Wann macht man sich wegen eines Delikts strafbar, wird deswegen aber faktisch nicht bestraft?
Verwirklichte Straftatbestände können im Rahmen der Konkurrenzen von anderen Straftatbeständen verdrängt werden.
Dies kann aus Gründen der
- Spezialität,
- Subsidiarität oder
- Konsumtion
geschehen. Spezialität liegt vor, wenn ein Delikt zwingend auch alle Tatbestandsmerkmale eines anderen Delikts enthält. Eine gefährliche Körperverletzung verdrängt zum Beispiel die einfache Körperverletzung.
Von Subsidiarität spricht man, wenn eine Strafvorschrift nur hilfsweise anwendbar ist, wenn eine andere Norm nicht einschlägig ist. Zum Teil ist dies ausdrücklich geregelt. Daneben kann sich dies daraus ergeben, dass verschieden intensive Angriffsarten auf dasselbe Rechtsgut vorliegen.
Eine Konsumtion liegt hingegen vor, wenn ein bestimmter Straftatbestand neben einem anderen üblicherweise mitverwirklicht ist. So treten bei einem Wohnungseinbruchsdiebstahl grundsätzlich die typischerweise mitverwirklichte Sachbeschädigung sowie der Hausfriedensbruch zurück.
Entscheidung des Bundesgerichtshofs – wie stehen Besitz und Herstellen von Kinderpornographie zueinander?
Nach Ansicht des Bundesgerichtshofs ist die Entscheidung des Landgerichts Düsseldorf falsch.
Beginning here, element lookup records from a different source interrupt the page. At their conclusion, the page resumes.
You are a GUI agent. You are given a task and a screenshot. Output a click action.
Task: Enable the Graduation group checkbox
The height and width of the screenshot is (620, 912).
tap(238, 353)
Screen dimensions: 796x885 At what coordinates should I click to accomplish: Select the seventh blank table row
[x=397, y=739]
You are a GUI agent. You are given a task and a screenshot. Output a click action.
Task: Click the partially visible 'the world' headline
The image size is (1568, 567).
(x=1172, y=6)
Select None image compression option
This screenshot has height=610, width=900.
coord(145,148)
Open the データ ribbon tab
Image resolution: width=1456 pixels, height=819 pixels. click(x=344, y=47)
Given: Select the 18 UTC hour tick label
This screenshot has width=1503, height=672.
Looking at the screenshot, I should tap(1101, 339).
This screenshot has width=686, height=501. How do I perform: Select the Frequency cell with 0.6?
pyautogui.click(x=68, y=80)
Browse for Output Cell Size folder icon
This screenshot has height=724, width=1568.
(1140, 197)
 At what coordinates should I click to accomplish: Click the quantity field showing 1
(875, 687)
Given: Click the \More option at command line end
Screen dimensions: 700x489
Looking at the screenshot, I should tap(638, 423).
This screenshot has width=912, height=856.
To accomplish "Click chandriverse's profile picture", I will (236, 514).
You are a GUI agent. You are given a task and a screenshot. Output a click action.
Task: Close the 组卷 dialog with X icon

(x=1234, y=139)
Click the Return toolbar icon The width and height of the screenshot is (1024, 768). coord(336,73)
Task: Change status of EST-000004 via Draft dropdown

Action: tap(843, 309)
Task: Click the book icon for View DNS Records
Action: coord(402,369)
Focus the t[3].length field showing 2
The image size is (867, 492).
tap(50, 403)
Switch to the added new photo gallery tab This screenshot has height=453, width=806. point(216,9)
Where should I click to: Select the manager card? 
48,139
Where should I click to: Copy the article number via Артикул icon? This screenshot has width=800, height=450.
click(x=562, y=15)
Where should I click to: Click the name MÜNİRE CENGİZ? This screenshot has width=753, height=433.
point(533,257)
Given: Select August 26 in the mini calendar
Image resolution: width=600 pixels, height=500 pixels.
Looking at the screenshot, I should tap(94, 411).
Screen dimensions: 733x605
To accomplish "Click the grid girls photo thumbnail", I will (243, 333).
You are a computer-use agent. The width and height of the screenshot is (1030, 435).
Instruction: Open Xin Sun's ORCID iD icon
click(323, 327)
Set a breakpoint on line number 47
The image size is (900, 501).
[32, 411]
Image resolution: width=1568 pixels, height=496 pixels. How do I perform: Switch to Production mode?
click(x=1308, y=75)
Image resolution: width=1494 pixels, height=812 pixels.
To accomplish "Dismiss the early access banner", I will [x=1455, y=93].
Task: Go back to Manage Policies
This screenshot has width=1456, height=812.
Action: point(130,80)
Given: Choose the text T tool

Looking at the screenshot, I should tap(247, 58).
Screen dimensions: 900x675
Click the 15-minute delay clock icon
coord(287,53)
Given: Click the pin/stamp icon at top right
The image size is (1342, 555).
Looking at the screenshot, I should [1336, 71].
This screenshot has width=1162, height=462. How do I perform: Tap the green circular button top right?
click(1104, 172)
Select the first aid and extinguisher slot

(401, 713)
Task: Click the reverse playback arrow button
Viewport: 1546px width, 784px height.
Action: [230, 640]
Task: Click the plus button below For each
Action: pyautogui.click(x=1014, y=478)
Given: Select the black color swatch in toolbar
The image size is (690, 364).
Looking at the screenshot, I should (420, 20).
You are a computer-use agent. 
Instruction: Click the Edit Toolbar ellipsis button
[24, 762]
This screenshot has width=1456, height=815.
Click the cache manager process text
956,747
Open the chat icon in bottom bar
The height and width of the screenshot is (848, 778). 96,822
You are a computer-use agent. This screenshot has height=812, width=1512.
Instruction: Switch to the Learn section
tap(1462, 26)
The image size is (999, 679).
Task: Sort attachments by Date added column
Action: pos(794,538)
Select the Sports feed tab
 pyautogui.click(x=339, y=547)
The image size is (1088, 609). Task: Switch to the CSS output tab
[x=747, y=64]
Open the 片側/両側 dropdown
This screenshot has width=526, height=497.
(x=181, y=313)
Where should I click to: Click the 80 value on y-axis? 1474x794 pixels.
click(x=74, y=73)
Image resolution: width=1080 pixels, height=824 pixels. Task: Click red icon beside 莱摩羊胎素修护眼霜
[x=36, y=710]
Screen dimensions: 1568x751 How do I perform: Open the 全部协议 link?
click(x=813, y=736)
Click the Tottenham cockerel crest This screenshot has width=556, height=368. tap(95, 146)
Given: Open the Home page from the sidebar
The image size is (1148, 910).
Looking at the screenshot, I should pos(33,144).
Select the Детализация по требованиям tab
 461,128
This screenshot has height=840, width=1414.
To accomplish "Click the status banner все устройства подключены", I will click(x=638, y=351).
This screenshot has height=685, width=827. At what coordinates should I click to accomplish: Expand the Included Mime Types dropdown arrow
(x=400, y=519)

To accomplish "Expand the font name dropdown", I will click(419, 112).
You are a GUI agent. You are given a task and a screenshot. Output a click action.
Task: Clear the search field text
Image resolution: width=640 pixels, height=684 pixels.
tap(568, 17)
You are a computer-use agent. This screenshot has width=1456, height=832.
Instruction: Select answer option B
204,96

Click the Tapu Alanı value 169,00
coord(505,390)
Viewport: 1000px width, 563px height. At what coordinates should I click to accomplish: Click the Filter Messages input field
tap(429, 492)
Es ist zwar richtig, dass der gleichzeitige Besitz verschiedener Datenträger mit kinderpornographischen Schriften nur eine Tat darstellt. Allerdings werden die verschiedenen Taten des Herstellens der kinderpornographischen Schriften, welche in Tatmehrheit zueinanderstehen, durch den Besitz der kinderpornographischen Schriften nicht zu einer Tat verklammert. Aufgrund der erheblich unterschiedlichen Strafdrohungen fehlt es an der erforderlichen annähernden Wertgleichheit der Delikte. Während das Herstellen von kinderpornographischen Schriften mit Freiheitsstrafe von einem Jahr bis zu zehn Jahren bestraft wird, droht für den Besitz kinderpornographischer Schriften nur eine Freiheitsstrafe von einem Jahr bis zu fünf Jahren [Achtung neue Rechtslage: inzwischen wird das Herstellen von Kinderpornographie grundsätzlich mit einer Freiheitsstrafe zwischen 6 Monaten und 10 Jahren bestraft und für das Besitzen von Kinderpornographie droht grundsätzlich eine Freiheitsstrafe zwischen 3 Monaten und 5 Jahren]. Die Konsequenz ist laut Bundesgerichtshof, dass der Angeklagte bei gleichzeitigem Besitz von selbst hergestellten kinderpornographischen Schriften und weiterem, darüberhinausgehend gespeichertem verbotenem Material, nicht tatmehrheitlich wegen Besitzes kinderpornographischer Schriften verurteilt werden kann.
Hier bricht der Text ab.